There are people down at the base of the building still. And there were people in the building that are, as both Martin and John have reported, had being told to get out. It is not clear to me -- and maybe, Martin, you hear me best right now -- it's not clear to me how many people were in the building at the time and who precisely those people are. Are those medical personnel?
SAVIDGE: Well, I think these were people that were working for the various reasons that you explained. Yes, they were medical personnel in there. I think they were using it for storing equipment, also feeding and looking after in general the many, many hundreds and in fact over thousands of volunteers that are down here, as well as the professionals. It was thought to be a good place to put them, because of the fact that it was a building that was relatively new and thought, at least up until this point, relative stable. And it remains to be seen exactly if there is going to be a serious problem at this point. But we do know the evacuation has apparently taken place, and we also know that activity out here has come to a standstill for some reason. And this might actually be what it is. The question is, how long does it go on.

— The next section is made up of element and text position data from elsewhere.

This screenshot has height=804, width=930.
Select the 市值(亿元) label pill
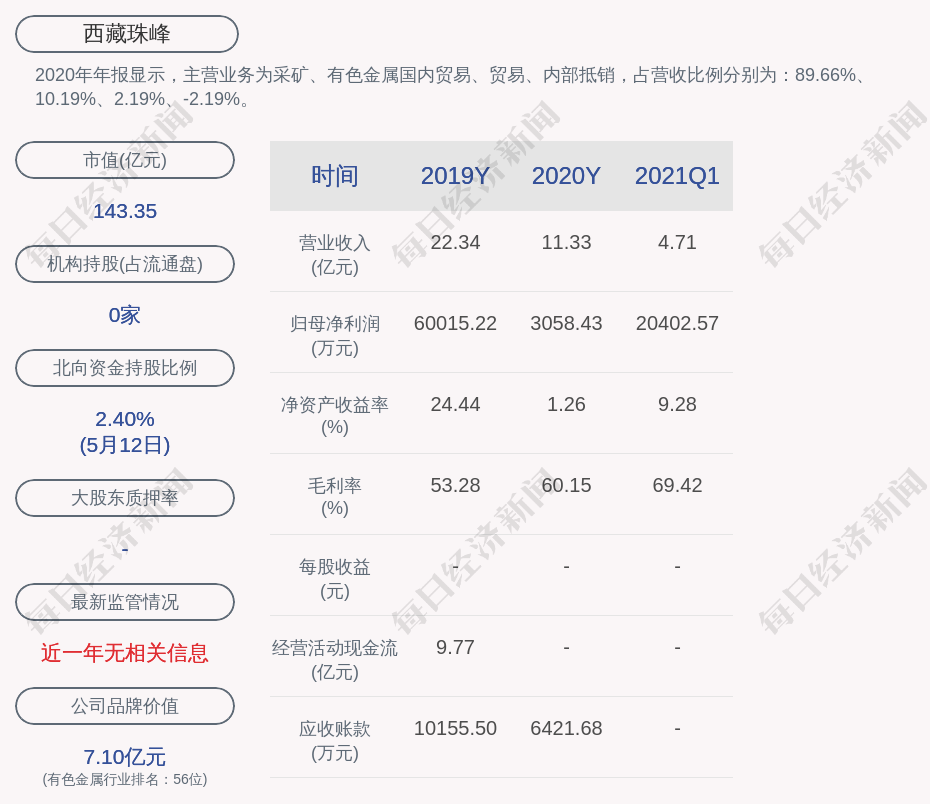point(125,160)
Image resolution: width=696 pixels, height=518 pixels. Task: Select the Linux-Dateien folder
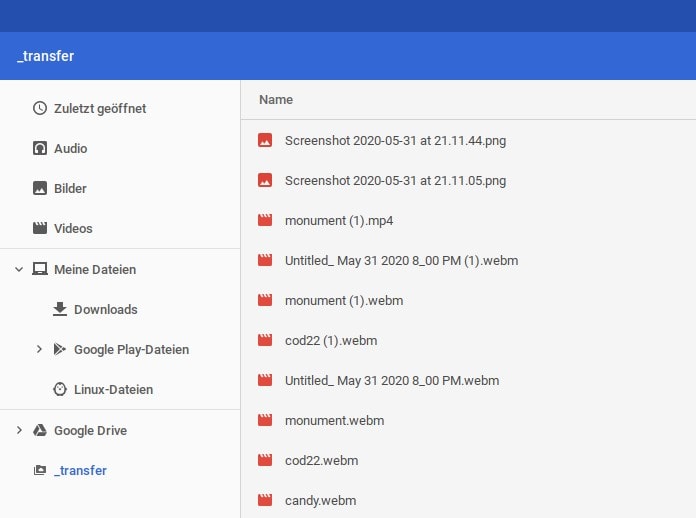(x=113, y=389)
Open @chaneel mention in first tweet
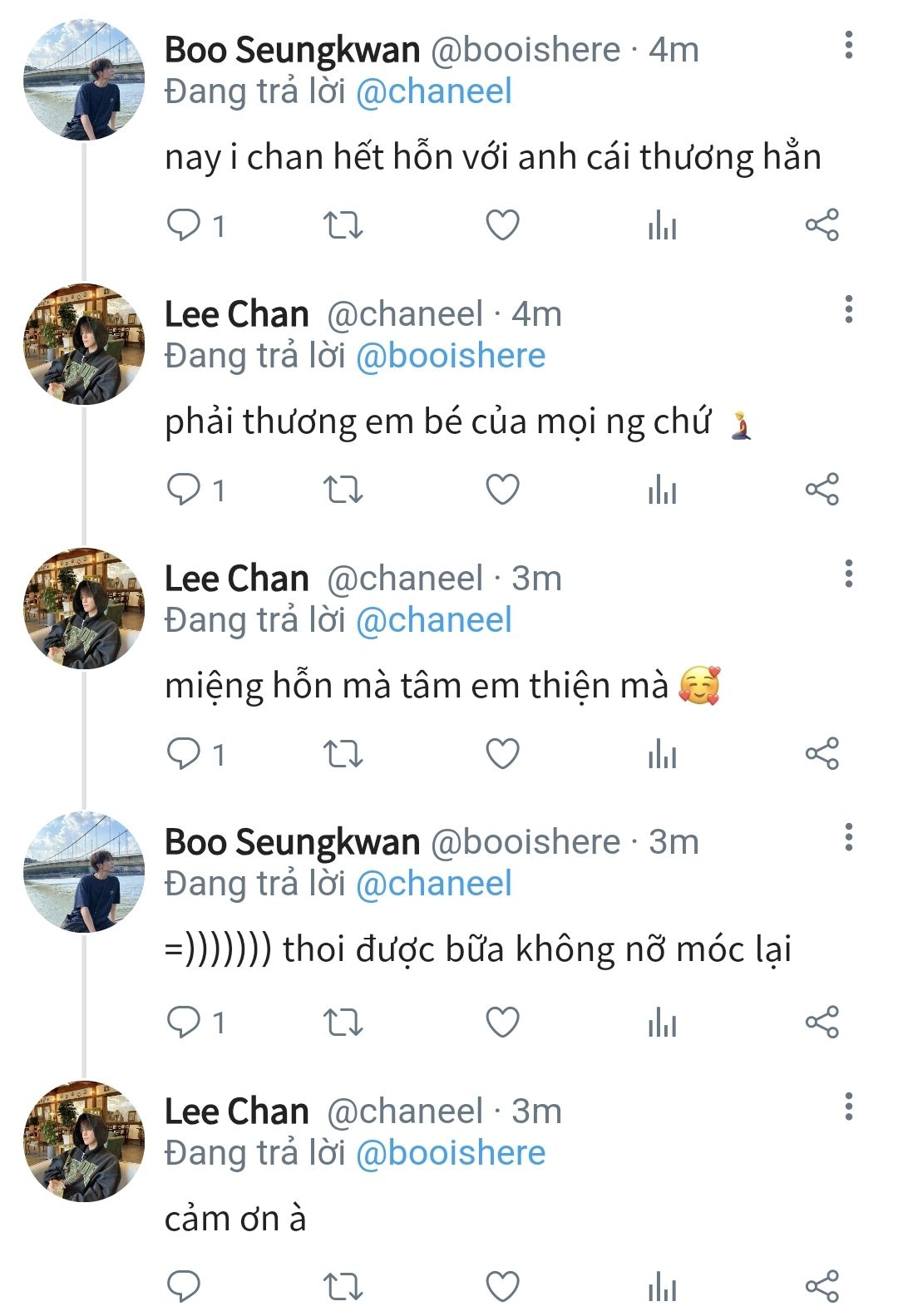The height and width of the screenshot is (1316, 898). (433, 91)
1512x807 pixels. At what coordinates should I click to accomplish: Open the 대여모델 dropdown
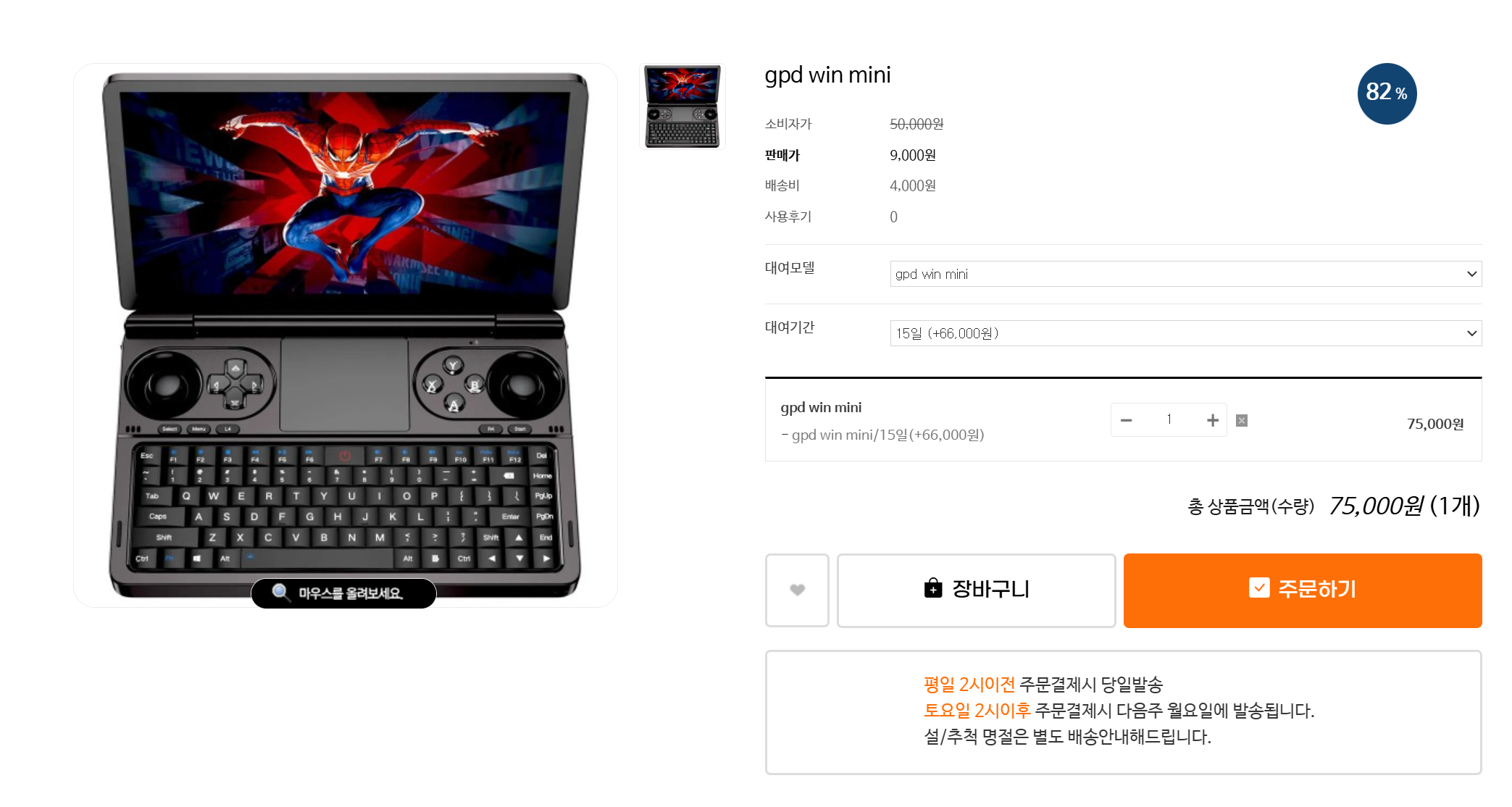(1185, 274)
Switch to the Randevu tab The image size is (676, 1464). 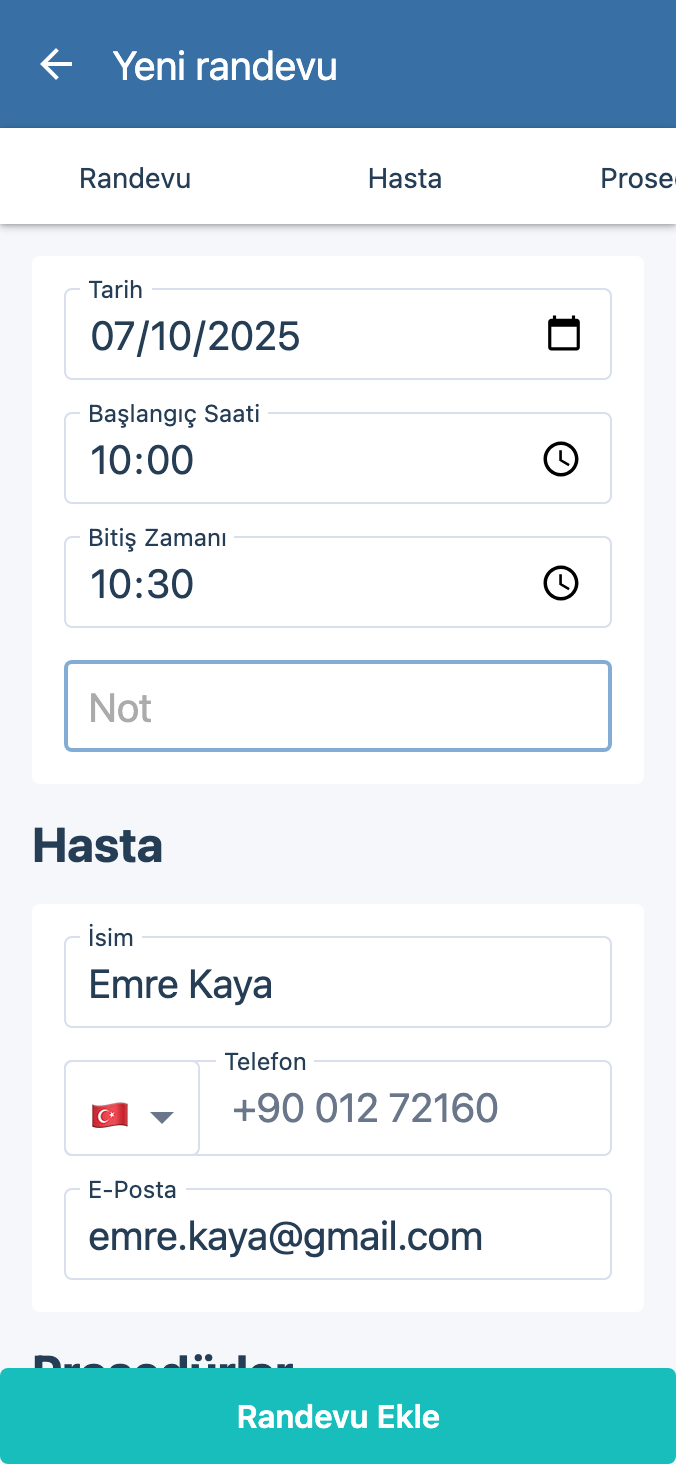tap(135, 179)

And if the building is such a threat, if there really is this problem, do they begin thinking about the prospect of bringing it down intentionally. There are a lot of reasons why you would want to, there are a lot of reasons why you would not. Number one is the fact that you would have be very careful how you brought it down, but of course any impact on the ground is likely to shift that debris pile. It is going to affect the opportunities and the possibilities of getting to those that may be trapped beneath the ground, and the hope is that if there are survivors, that's where they are, anywhere on the six levels that extended deep below the World Trade Center buildings. So...
BROWN: I think all of us...
SAVIDGE: ... they're not really sure.
BROWN: I think all of us -- you, me, all of our you viewers -- have seen these planned implosions of buildings. And they are very complicated operations, and it requires that people go into the buildings, placing explosives in very precise places so that the building implodes, doesn't go out.
The problem in Lower Manhattan is that it's very tight. It's not that there is a lot of room for debris to fall without causing a problem. And as Martin pointed out a couple minutes ago, the sense here was that when the plane hit, it created -- or when the buildings collapsed -- it created essentially an earthquake.